# What Do You Guys Think Of Our Website



## VapeKing (28/10/13)

We really wanted to keep the interface clean and the the point. Do you find the website easy to use? Fast and functional?


----------



## VapeKing (30/10/13)

Also anything we can improve that you noticed?


----------



## iPWN (30/10/13)

Only thing i don't like the the menu button . I would prefer it if the categories were listed without having to click on the menu button. Other than that very nice and clean.


----------



## VapeKing (3/11/13)

iPWN said:


> Only thing i don't like the the menu button . I would prefer it if the categories were listed without having to click on the menu button. Other than that very nice and clean.


 
Hi Ipwn are you referring to the mobile version or the pc version? I am not quite sure where you are talking about as all our categories are listed without having to click on the menu button?


----------



## Riaz (5/11/13)

i think u need to put more info on the products, like for example, the silica wick, gives the prices and width, but not the length.

so for R20.00, how much wick do you get?


----------



## Riaz (5/11/13)

same for the liquids, would be nice to see what ml is being advertised.


----------



## Riaz (5/11/13)

other than that i like it


----------



## VapeKing (7/11/13)

Riaz said:


> i think u need to put more info on the products, like for example, the silica wick, gives the prices and width, but not the length.

(Part of a data file)
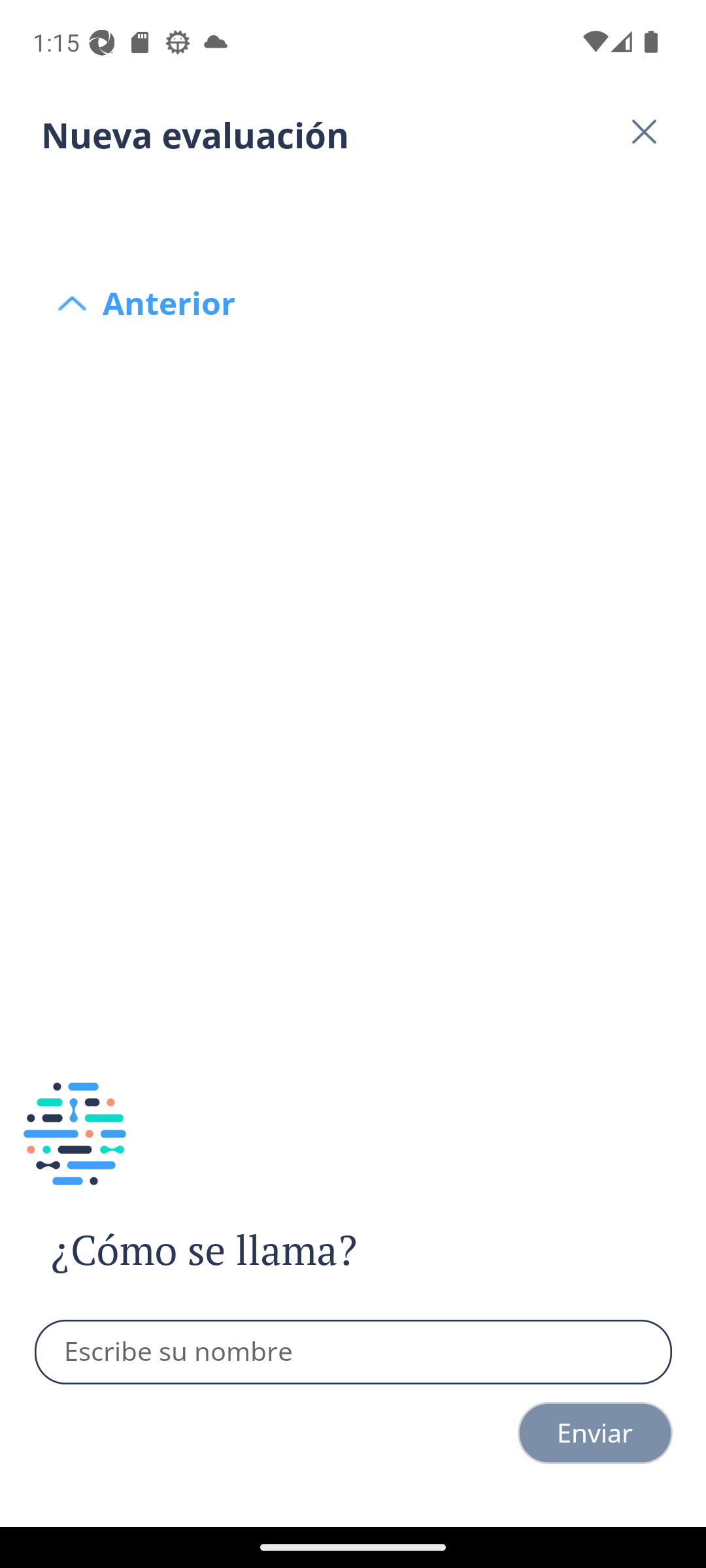
undo Anterior (353, 203)
¿Cómo se llama? (240, 1250)
Escribe su nombre (353, 1352)
Enviar (594, 1432)
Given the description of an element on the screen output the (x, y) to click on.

**PROBLEMS**
a. In the forum thread about the website, translate this sentence into Spanish: "I would prefer it if the categories were listed without having to click on the menu button."
b. Answer these questions on the forum thread about the website:
(i) Which product does Riaz say shows the price and width but not the length?
(ii) Which two versions of the site does VapeKing ask iPWN to choose between?
(iii) What would Riaz like to see for the liquids?
c. Extend the forum thread about the website from where it stops.
Nothing in the lines is needed here.

**REPLIES**
a. Preferiría que las categorías aparecieran sin tener que hacer clic en el botón del menú.

b.
(i) The silica wick.
(ii) The mobile version and the PC version.
(iii) The ml being advertised.

c.
> 
> so for R20.00, how much wick do you get?


 
We will take note of this

On the liquids there is a selector where you can choose which strength you would like


----------



## Riaz (7/11/13)

hi, yes i saw that.

i was referring to the ml


----------



## VapeKing (7/11/13)

Riaz said:


> hi, yes i saw that.
> 
> i was referring to the ml


 
Sorry misread that  we will add that in too thanks


----------



## iPWN (10/11/13)

Sorry my bad , it only happens when viewing in split screen.


----------



## vape9 (6/1/14)

Hey VapeKing. My suggestion would be stock quantities, I had an issue on the site where an order was placed and paid for but stock was not available. You were very helpful and offered a suitable alternative which I appreciate, but since then have been ordering from a vendor than displays stock qty. Just my 2c.

Reactions: Agree 1


----------



## Stroodlepuff (6/1/14)

we will look at installing such a feature - it does display weather the items are in stock, out of stock or on pre-order but if you would like the actual stock quantities to be displayed we can look at doing something like that

Reactions: Like 1


----------



## Tom (6/1/14)

would be better for decision making too...if one eyes a certain product and sees that there is just one left

Reactions: Like 1 | Agree 1


----------



## Stroodlepuff (6/1/14)

Will look into this - thank you for the feedback


----------



## Tornalca (24/1/14)

By far the best looking site of all the other SA sites!

Off topic, is your store a walk in store?

Just saw the lounge photos. Will pop in sometime.

Reactions: Like 1 | Thanks 1


----------



## Stroodlepuff (24/1/14)

thanks for the feedback  Glad to hear it


----------



## drew (24/1/14)

Good job on the stock quantities. The forum asked and you guys delivered

Reactions: Like 1


----------



## Andre (24/1/14)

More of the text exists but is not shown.